In terms of corvettes deal, new elements appeared in the last days of December 2018 and January 1, 2019.
On the first day of 2019, Minister of National Defense Gabriel Les told a TV channel that “the Ministry of Defense wants the maintenance of the weapons purchased through the supply program to be done in Romania. According to Les, maintenance is very expensive and the endowment has to be done “as smoothly as possible”.
Three days before, the PSD and Liviu Dragnea chairman of the ruling party declared at another channel: “Here (in the procedure for the acquisition of corvettes – e.n.) I think it was wrong by the previous Minister of Defense or by the Government. This type of contract of such value, of such strategic importance, should be done by government-to-government agreement and the strategic decision with which country to go. We do not buy bicycles, we buy corvettes … very important for Romania’s defense system, “Dragnea said.
Liviu Dragnea’s message is clear: the French can not win by media pressure. Moreover, the speculation in La Tribune, such as the French Minister of Defense, Florence Parly, will call Bucharest to make the light in this case was not to the liking of the authorities in Bucharest.
And another important issue that the French did not consider. For a large business such as corvette, G2G discussions are absolutely necessary. But the French did not talk to the Government in Bucharest. They “arranged” with the President of Romania.

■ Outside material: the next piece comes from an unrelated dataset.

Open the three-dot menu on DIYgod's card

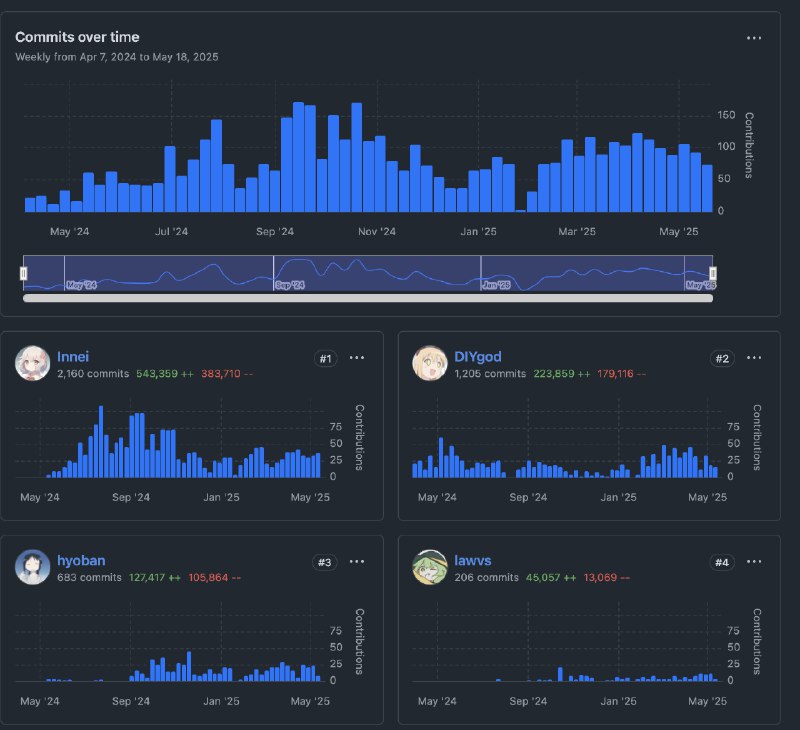[x=754, y=358]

In Romania, the president has no attributions in the spending of the public money and can not influence the Government.
Romania is a parliamentary republic, although the current president Klaus Iohannis is arrogating his rights outside the Constitution.
Instead of discussing with PM of Romania, Mrs. Viorica Dancila, to suggest a G2G agreement, the French played in the strength, on the hand of President Klaus Iohannis.

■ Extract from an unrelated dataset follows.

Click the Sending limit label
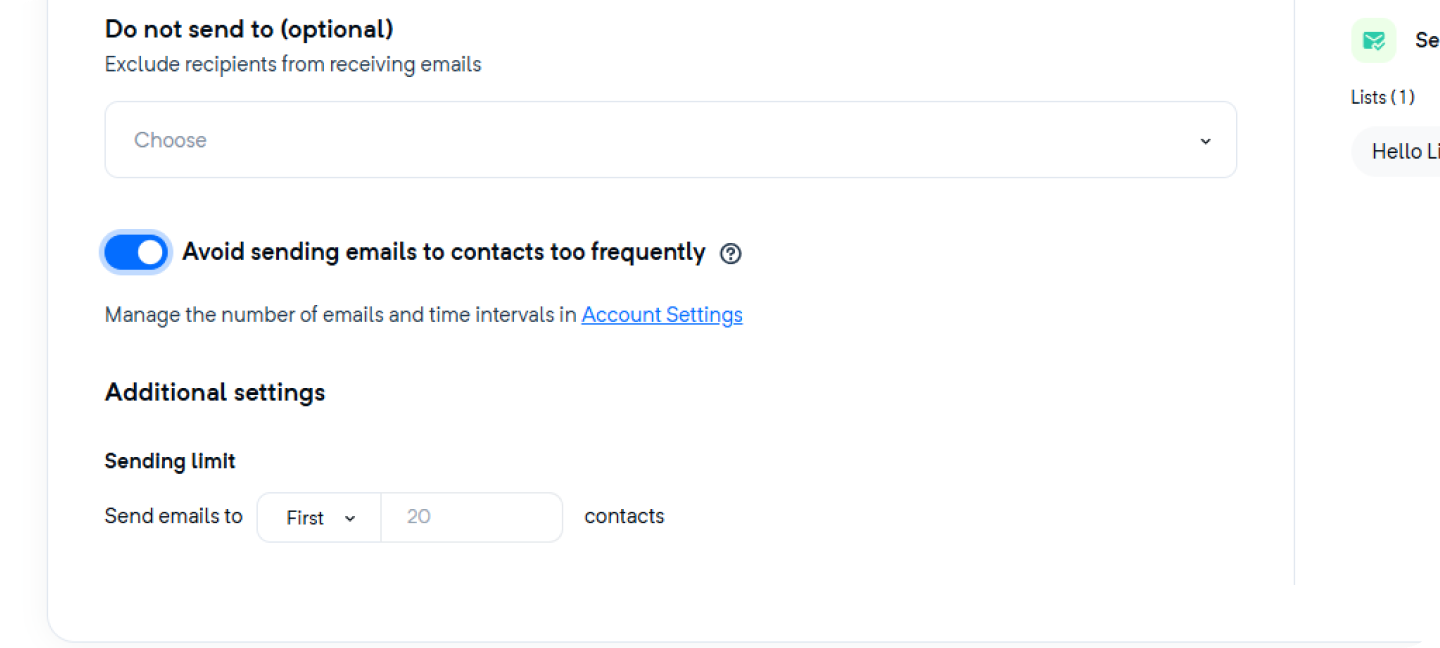 170,461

Strong mistake, knowing the disputes between the President of Romania and the PSD and his Government.
Apart from this, there are also technical and military elements that are detrimental to the French.
From the technical point of view, the experts show that the offers of the three competitors have the following general characteristics, resulting from studying the production of the respective companies.
Damen with SIGMA 10514 (possibly a version close to that for Mexico), armed with Boeing Harpoon Block II + ER, ESSM, SeaRAM, 76 mm cannon, torpedo tubes.
Fincantieri with Abu Dhabi Enchanced, MBDA Exocet Block III, VL Mica, 76 mm cannon, torpedo tubes and probably RAM.
Naval Group with Gowind 2500, armed with MBDA Exocet Block III, VL Mica, Sadral / Simbad, torpedo tubes and 76-millimeter cannon.
The main weapon of future Romanian corvettes is a striking force: ship-to-ship missiles capable of hitting targets on the enemy shore. The Fincantieri and Naval Group offer come with the main weaponry made up of MBDA Exocet MM 40 Block III missiles.
One major drawback of the Exocet missile is that it was not integrated on the F-16. In orienting towards comonalitaty, Romania should also move towards commonalitaty in the arsenal – more precisely, we should have missiles of the same type on the new-brand new corvettes, type 22 frigates to be upgraded to mobile coastal batteries as well on airplanes in the Romanian Air Force.
The US-based Damen Boeing Harpoon Block II + ER missile, representing the main corvette weapon that could be built at Damen Galati, is the perfect solution for Romania. The main weapon to combat airliners required in the tender specifications for the four corvette acquisition program is the mid-range ship-to-air missile.
Fincantieri and Naval Group offer their European MBDA Mica VL missile.
The small VL in the naval version is disadvantageous in that it is launched “hot”, and as a result a large part of the vertical launcher is occupied by the path for the reactive jet evacuation.
Dutch shipbuilder Damen proposes to arm the Romanian corvettes with the Raytheon ESSM (Evolved SeaSparrow Missile) capable of countering both enemy airplanes and supersonic supersonic anti-ship missiles approaching elusive maneuvers.
Conclusion: In an unofficial ranking, on the first place would be the Damen navalists, followed by Fincantieri and Naval Group.